SOURCE RECORDS section start
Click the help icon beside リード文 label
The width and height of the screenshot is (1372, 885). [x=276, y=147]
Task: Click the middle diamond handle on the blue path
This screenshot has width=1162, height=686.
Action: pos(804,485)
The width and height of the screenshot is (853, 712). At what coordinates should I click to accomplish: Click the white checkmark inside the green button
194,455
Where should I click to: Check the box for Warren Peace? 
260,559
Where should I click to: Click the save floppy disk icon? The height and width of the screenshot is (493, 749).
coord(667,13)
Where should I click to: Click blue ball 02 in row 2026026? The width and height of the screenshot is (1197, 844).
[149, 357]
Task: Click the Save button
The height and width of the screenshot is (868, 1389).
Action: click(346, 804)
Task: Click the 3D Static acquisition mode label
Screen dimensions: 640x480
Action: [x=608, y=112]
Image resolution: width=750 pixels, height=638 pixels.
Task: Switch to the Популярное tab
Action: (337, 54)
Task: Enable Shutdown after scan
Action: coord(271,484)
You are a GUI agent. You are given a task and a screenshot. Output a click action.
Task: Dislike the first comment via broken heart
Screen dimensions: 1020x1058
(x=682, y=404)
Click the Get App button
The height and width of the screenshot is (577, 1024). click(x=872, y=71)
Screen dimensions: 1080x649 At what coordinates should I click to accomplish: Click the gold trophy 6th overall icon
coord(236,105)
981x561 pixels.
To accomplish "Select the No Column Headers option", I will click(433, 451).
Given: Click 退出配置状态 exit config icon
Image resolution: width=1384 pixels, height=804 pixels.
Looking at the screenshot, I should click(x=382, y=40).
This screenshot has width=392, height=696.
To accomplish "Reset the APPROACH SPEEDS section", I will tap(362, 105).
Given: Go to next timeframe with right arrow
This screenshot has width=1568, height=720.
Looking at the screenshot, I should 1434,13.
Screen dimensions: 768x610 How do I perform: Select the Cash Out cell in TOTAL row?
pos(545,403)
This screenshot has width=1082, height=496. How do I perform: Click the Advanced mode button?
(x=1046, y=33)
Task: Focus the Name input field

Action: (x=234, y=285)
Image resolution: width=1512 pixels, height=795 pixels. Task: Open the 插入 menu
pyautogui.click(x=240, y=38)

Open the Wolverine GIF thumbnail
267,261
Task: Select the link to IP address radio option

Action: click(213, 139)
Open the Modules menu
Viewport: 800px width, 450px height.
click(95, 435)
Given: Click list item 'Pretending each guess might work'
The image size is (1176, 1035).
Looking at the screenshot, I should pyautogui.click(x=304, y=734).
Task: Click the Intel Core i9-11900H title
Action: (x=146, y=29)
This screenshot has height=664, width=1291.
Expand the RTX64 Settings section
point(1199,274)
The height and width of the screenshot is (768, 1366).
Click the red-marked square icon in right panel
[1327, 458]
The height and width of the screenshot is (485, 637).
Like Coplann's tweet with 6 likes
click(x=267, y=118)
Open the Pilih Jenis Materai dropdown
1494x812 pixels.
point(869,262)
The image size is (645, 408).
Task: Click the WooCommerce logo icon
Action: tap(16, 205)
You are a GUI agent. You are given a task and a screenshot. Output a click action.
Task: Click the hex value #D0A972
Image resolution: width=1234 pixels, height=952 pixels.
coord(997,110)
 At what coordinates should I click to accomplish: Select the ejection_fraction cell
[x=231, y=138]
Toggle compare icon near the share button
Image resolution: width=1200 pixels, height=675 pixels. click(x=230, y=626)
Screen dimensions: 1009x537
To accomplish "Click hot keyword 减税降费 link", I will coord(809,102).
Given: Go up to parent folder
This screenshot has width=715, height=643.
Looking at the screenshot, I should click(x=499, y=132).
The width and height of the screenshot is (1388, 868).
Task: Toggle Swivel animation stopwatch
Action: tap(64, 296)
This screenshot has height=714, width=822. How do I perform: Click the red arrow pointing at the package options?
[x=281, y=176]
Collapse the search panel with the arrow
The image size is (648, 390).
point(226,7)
SOURCE RECORDS section end
EXERCISE DIRECTIONS: From the data above, output only the lines between the line containing "The image size is (1176, 1035)." and the line containing "Open the Pilih Jenis Materai dropdown", inclusive, exactly as written.

TASK RESPONSE:
The image size is (1176, 1035).
Looking at the screenshot, I should pyautogui.click(x=304, y=734).
Task: Click the Intel Core i9-11900H title
Action: (x=146, y=29)
This screenshot has height=664, width=1291.
Expand the RTX64 Settings section
point(1199,274)
The height and width of the screenshot is (768, 1366).
Click the red-marked square icon in right panel
[1327, 458]
The height and width of the screenshot is (485, 637).
Like Coplann's tweet with 6 likes
click(x=267, y=118)
Open the Pilih Jenis Materai dropdown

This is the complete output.